Thursday 1 December 2011

Coalition is repeating Labour's mistakes on poverty says report

The Coalition Government is repeating the same mistakes as Labour on poverty reduction, according to a new report released today by the Joseph Rowntree foundation.

It's annual assessment of poverty in the UK warns that the Coalition does not have a comprehensive anti-poverty strategy, and relies too much on the tax and benefits system alone to encourage people into work, mistakes also made by Labour.

The authors calls for there to be a comprehensive anti-poverty strategy across all age groups whereas the Coalition, like Labour, has a strategy for child poverty only.

This ignores,says the report, the equally high level of poverty among young adults.

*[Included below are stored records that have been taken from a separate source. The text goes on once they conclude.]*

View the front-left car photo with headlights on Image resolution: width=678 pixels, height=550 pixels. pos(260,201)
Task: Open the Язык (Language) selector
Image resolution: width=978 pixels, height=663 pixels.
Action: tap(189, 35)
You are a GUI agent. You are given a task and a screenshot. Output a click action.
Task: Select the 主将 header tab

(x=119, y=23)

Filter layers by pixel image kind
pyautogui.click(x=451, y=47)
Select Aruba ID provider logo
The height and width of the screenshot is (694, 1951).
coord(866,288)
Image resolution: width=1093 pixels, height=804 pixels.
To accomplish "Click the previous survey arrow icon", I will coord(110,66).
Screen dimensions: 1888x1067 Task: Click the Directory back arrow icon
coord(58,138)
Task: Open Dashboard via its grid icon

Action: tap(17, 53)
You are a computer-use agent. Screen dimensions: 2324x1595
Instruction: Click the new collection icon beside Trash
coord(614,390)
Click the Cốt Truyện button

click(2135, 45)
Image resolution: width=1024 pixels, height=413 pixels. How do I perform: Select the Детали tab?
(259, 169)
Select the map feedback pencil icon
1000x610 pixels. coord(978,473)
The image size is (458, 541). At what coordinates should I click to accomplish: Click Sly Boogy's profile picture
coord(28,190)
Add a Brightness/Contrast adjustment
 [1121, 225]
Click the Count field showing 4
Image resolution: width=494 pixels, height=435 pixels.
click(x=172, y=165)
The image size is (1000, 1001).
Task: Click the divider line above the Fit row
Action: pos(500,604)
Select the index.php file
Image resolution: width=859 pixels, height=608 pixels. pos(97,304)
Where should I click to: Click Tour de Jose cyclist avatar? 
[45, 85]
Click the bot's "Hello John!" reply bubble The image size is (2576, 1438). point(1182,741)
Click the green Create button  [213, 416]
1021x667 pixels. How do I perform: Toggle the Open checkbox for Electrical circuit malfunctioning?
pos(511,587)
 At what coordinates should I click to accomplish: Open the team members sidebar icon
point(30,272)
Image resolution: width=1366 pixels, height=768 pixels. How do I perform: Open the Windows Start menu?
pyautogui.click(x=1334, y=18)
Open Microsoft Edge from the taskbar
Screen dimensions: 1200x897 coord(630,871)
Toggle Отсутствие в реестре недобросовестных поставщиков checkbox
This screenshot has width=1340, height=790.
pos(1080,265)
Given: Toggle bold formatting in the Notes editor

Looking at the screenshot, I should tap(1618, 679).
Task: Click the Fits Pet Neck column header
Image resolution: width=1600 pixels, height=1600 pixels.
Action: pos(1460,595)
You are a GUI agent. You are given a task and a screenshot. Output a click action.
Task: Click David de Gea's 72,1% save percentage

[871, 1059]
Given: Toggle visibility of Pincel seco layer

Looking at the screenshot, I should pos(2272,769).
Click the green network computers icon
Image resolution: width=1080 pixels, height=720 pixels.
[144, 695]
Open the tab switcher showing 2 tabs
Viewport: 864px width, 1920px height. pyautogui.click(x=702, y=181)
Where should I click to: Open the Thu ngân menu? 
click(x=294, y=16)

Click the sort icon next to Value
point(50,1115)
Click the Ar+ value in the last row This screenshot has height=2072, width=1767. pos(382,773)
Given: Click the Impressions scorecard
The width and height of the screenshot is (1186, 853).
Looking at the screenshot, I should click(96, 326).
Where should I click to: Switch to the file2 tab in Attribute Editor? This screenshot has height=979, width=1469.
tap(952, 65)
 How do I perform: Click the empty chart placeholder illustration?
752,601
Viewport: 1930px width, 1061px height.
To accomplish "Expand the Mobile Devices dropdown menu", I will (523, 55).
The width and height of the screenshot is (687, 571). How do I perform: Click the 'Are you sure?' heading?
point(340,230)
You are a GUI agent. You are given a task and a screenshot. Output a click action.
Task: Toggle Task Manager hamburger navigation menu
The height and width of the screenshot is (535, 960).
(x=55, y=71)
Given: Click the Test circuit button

It also ignores rising poverty among working-age adults without dependent children, which has risen by 1 million in the last decade.

The report found that in the year to 2009/10, the child poverty rate fell to 29 per cent, the second fall in two years.

Child poverty fell by around one-seventh under the previous Labour Government.

The report finds that like Labour, the Coalition's policies rely too much on the tax and benefits system to encourage people into work. There is not enough emphasis on putting the creation of more and better jobs at the heart of anti-poverty policy.

Millions more jobs are needed in the UK economy. Six million people were under-employed in the first half of 2011,this includes people who are unemployed (2.5m), working part-time but wanting full-time work (1.2m),and those classed as economically inactive but wanting work (2.3m).

Other changes to Tax Credits now mean that an additional 1.4 million households lose over 70p for each extra £1 they earn. Although the report welcomes Universal Credit as a reform heading in the right direction, it still will not address problems with low paid, insecure and dead end jobs. Without solving these problems, poverty can never properly be tackled – over half of all children in poverty are living with a parent who already does paid work.

Report co-author Tom MacInnes commented: '"A conservative estimate is that the country lacks at least four million paid jobs. In this situation, reforms aimed at improving incentives to enter work will increase the number scrambling for vacancies whilst doing next to nothing to reduce poverty".